TOM BEARDEN: Dr. Daskal says he sometimes loses sleep over the possibility that some time in the future, he may have to make a life or death decision on who will and who won’t get blood.
DR. SCOTT MURPHY: Hello. I’m Dr. Scott Murphy with an important message from the American Red Cross.
TOM BEARDEN: But a Red Cross plea for donors put off that decision, at least for a while.
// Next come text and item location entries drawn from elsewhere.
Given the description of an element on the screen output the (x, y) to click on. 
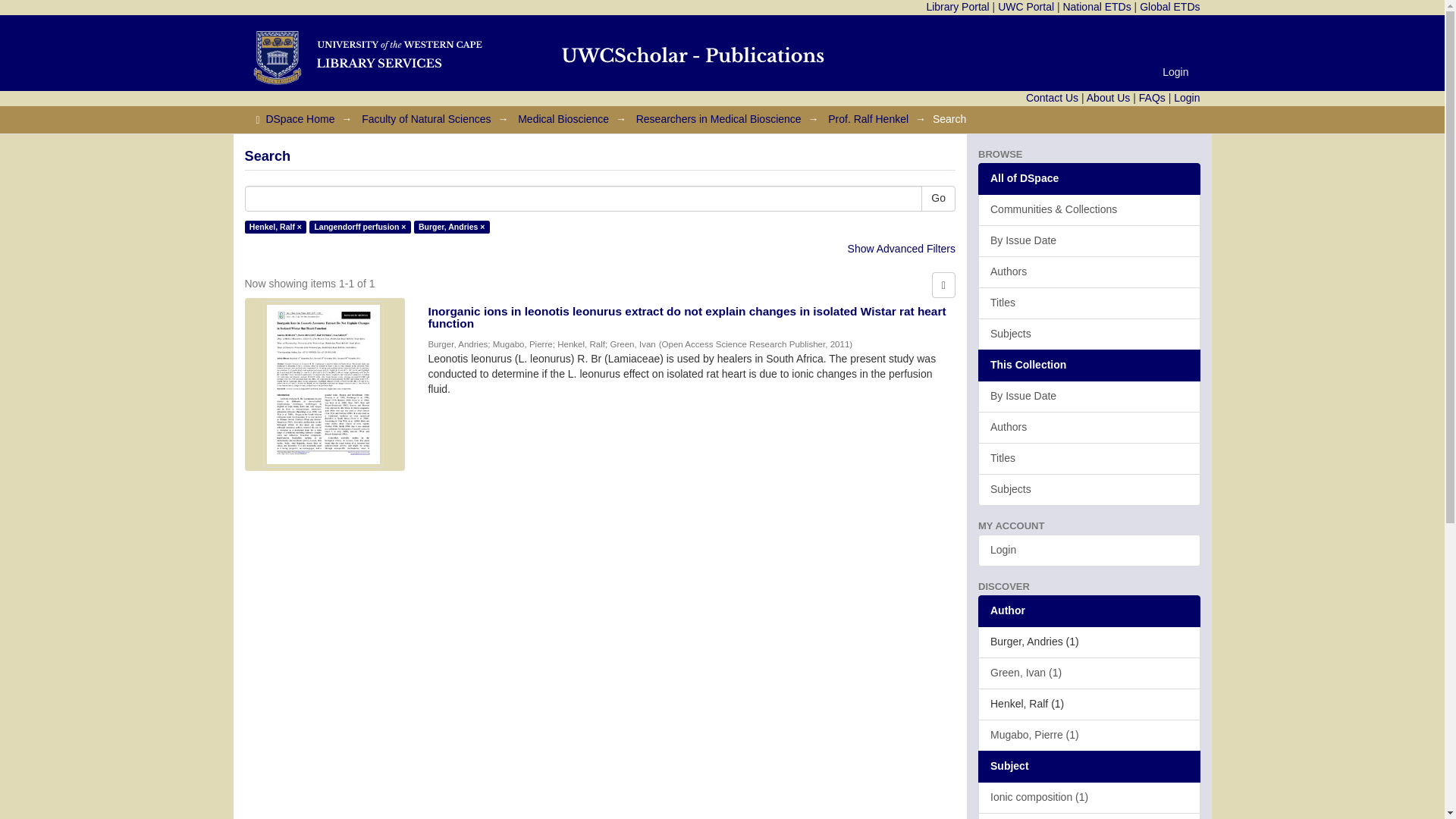
Login (1175, 71)
Login (1186, 97)
DSpace Home (299, 119)
Researchers in Medical Bioscience (719, 119)
Prof. Ralf Henkel (868, 119)
FAQs (1152, 97)
National ETDs (1096, 6)
About Us (1108, 97)
Global ETDs (1169, 6)
Contact Us (1052, 97)
Show Advanced Filters (901, 248)
Go (938, 198)
Faculty of Natural Sciences (425, 119)
UWC Portal (1025, 6)
Medical Bioscience (563, 119)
The blood banks were overwhelmed with more than new donors, more than 2,000 in three weeks.
WOMAN: I should have done it a long time ago.
TOM BEARDEN: That surge of donors got Philadelphia over the hump, but blood has a limited shelf life, just 42 days at most, and if it isn’t used, it must be discarded. Back in LA, more than three weeks after the national plea for blood, the shelves are still bare.
TV COMMERCIAL: An important message from the American Red Cross: Right now there is a blood shortage in our community.
TOM BEARDEN: So the Red Cross has started airing these public service announcements to spur a steady stream of donors. Doctors in both cities say the shortage wasn’t really a surprise because they’ve seen levels continue to drop for the last two years. Many surgeons have tried to find ways to conserve blood. One way is to use this machine called a cell saver. It collects the patient’s blood from the operating field, processes it, and returns it to the body’s system. But ultimately, doctors say the supply has to meet demand, and that means more people donating blood. But donations typically go down during the Thanksgiving and Christmas holidays.
DR. EMANUEL FERRO: According to their projections about what they’re drawing now, they don’t really have a date where we see a light at the end of the tunnel, and that’s a real big concern, because the holidays are sort of looming close.
TOM BEARDEN: You sound like you’re worried.
DR. EMANUEL FERRO: I’m worried. I’m very worried.
TOM BEARDEN: A lot of blood bank directors and hospitals are wondering how they’ll get through another looming crisis, much less deal with the longer- term problem of finding enough people willing to give what the Red Cross calls “the gift of life.”